Data
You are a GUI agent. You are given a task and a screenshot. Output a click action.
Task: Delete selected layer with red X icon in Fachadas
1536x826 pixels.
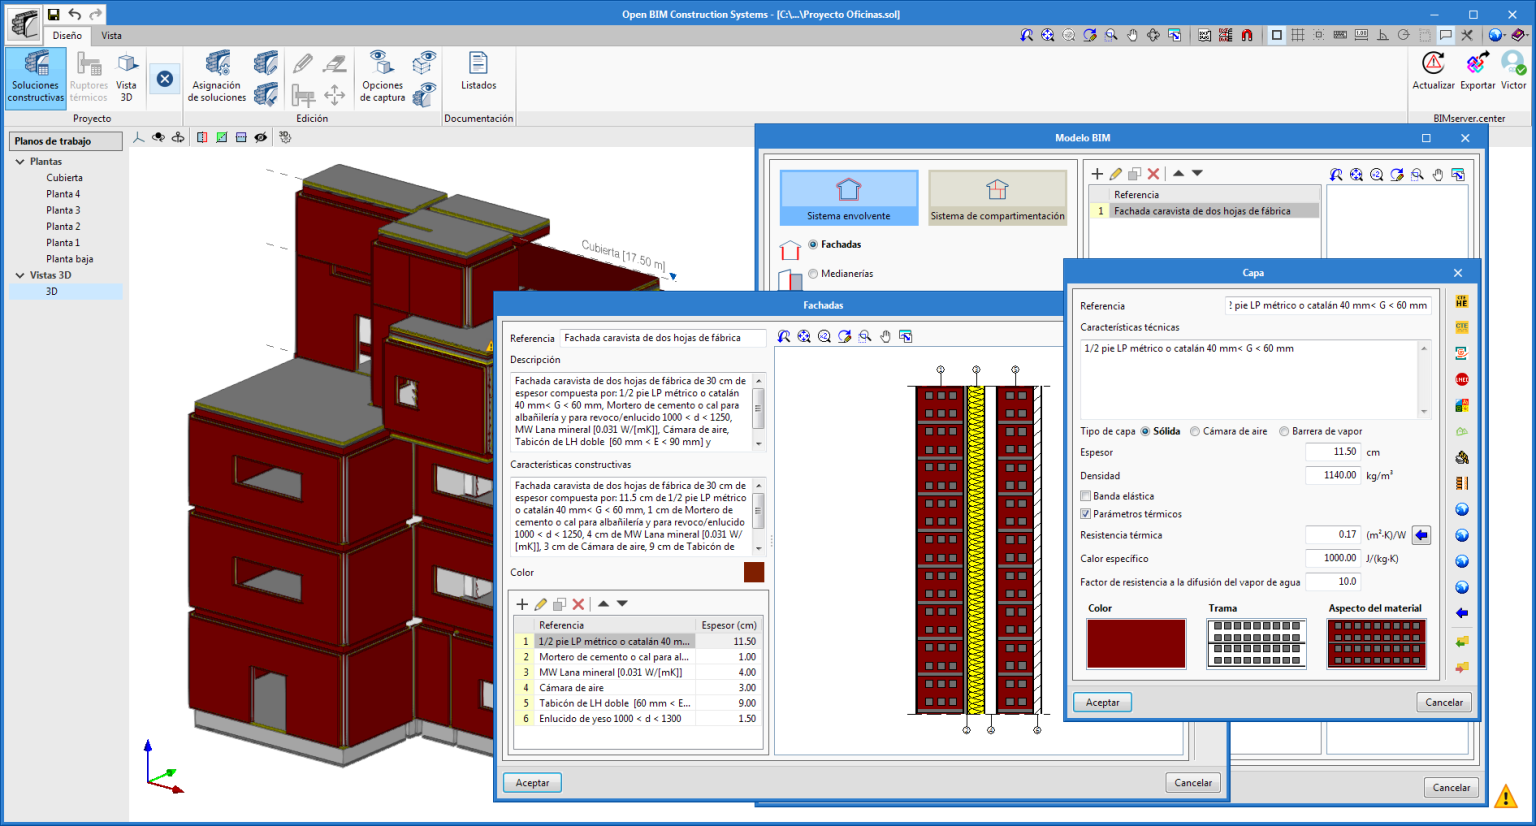point(578,604)
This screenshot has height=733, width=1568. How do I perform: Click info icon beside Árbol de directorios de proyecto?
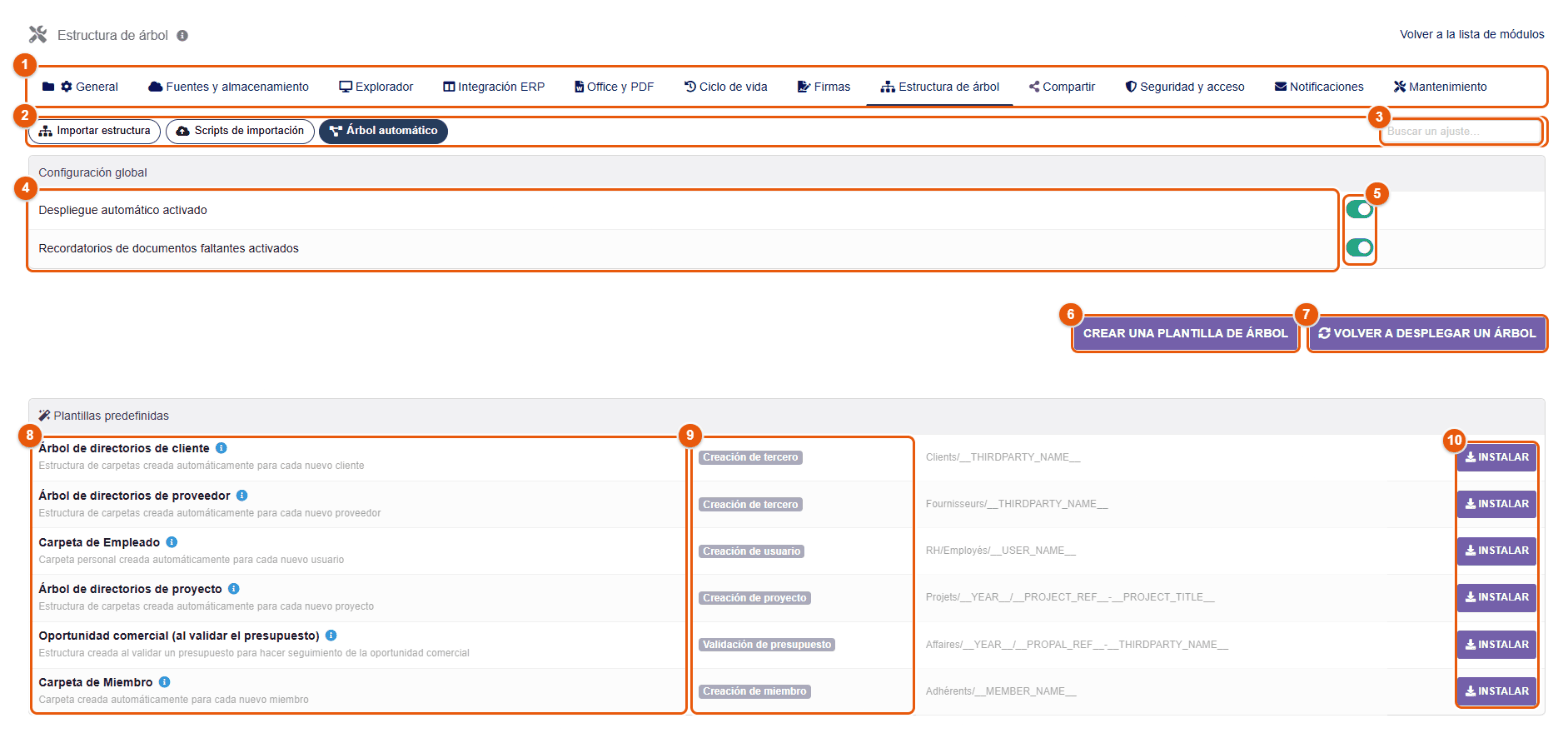[x=233, y=589]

Exercise
The pictures should not be reproduced; quote all of the other material exactly.

Exercise result
You are a GUI agent. You are given a task and a screenshot. Output a click action.
Task: Delete selected layer with red X icon in Fachadas
1536x826 pixels.
point(578,604)
This screenshot has height=733, width=1568. How do I perform: Click info icon beside Árbol de directorios de proyecto?
[x=233, y=589]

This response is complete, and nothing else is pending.